When we are humbled by the knowledge of our failures, and by the knowledge of God’s perfection and His mercy extended through the atoning Blood of Christ, God is offering us His Love, which we can only accept by choosing Love rather than self as the action and the fulfillment of our lives.
That is why in Psalm 91: 14, we see that Love is based on choice, and God calls His bride, His church, and those in it to choose, and to choose firmly, to Love Him and in Loving Him to Love our neighbors: “ Because he has set his love upon Me, therefore I will deliver him; I will set him on high, because he has known My Name.” To set our Love is to choose where we are going to put it, like the wall, so the Law of our lives, and the prophetic voices God sends to us can “hang” on that wall of Love, and we can be the people God created us to be and we can do the things he purposed and purposes for us to do in His Will and Sovereignty!
You know the basics of the sinner’s road to salvation, and I encourage you this morning to take another step in maturity and gain knowledge, understanding, discernment and divine wisdom, that if you will choose to set, and if you will apply that choice in your lives, and SET your love on Jesus, He will deliver you from your sin and from the grasp of the enemy and his agents, and He, not you, will SET you on high. If you Set your Love on God, through Jesus, He, not you, will elevate you for His eternal purposes and glory. And the rest of Psalm 91 will be fulfilled in your lives: Verses 14-16, “Because he has set his love upon Me, therefore I will deliver him; I will set him on high, because he has known My Name. He shall call upon Me, and I will answer him; I will be with him in trouble; I will deliver him and honor him. With long life I will satisfy him, and show him My salvation.” Then, when trouble comes, even from your own mistakes, you will stand in the Hall of Faith with David and so many other great men and women of God, as David expressed it in Psalm 31: 9-16, “Have mercy on me, O Lord, for I am in trouble; my eye wastes away with grief, yes, my soul and my body! For my life is spent with grief, and my years with sighing; my strength fails because of my iniquity; and my bones waste away. I am a reproach among all my enemies, but especially among my neighbors (those whom we love like ourselves!), and I am repulsive to my acquaintances (more neighbors!), those who see me outside (more neighbors) flee from me. I am forgotten like a dead man, out of mind; I am like a broken vessel. For I hear the slander of many; fear is on every side; while they take counsel against me, they scheme to take away my life.
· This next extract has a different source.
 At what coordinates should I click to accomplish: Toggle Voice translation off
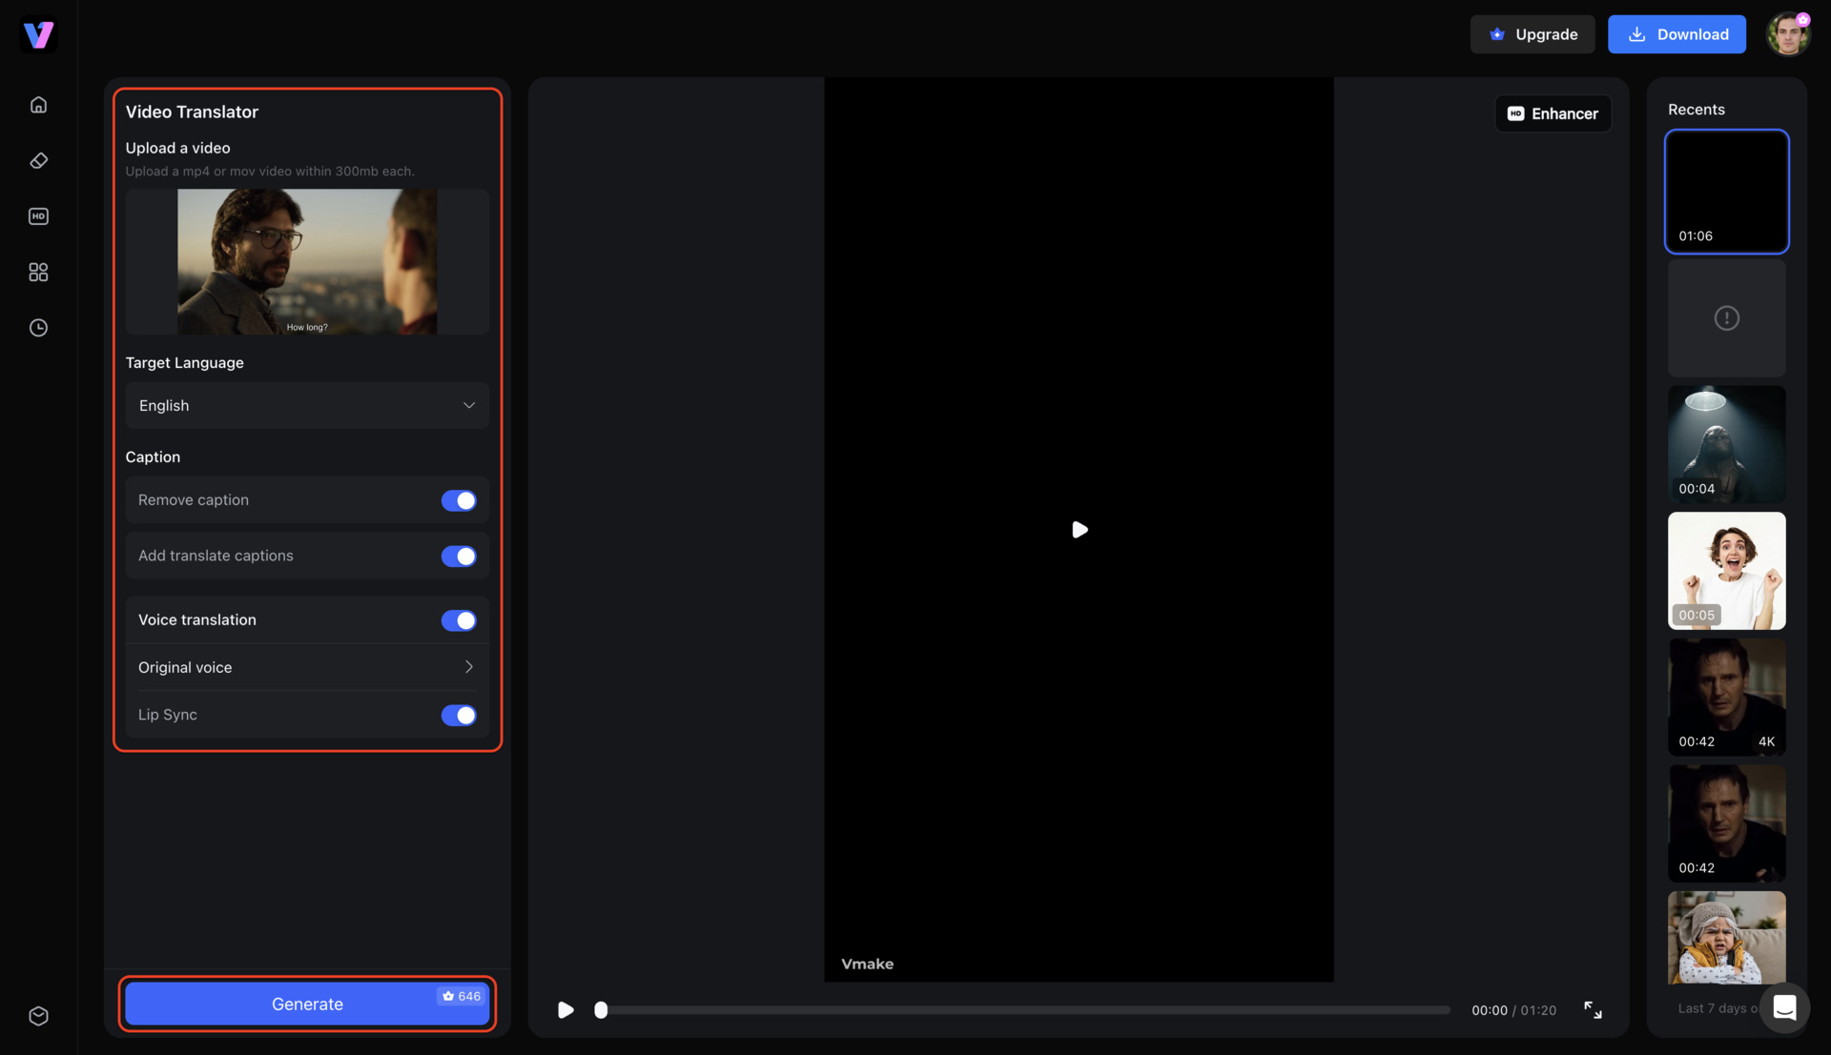(x=459, y=620)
But as for me, I trust in You, O Lord; I say, ‘You are my God.’ My times are in Your hand; deliver me from the hand of my enemies, and from those who persecute me. Make your face shine upon Your servant; save me for Your mercies’ sake (not my own).”
The price of God’s Love is simple: it is your Love. Don’t you want gladly and cheerfully to pay that price to set your Love on Jesus, to Love God and to Love your neighbors? Don’t you wan to have the sure mercies of God, the sure forgiveness of your sins, the sure deliverance from Satan and from all your other enemies, the sure deliverance from the sins of your mere flesh, the sure certainty of eternal life in the New Jerusalem?
Jesus, summed it this way in Luke 17: 33, “ Whoever seeks to save his life will lose it; and whoever loses his life will preserve it.” Today is a day, today is the day, for you to examine yourself, with this simple question: Have I set my love on Jesus? If so, great, and hang in there! And, if not, then build a wall of love and then hang in there!!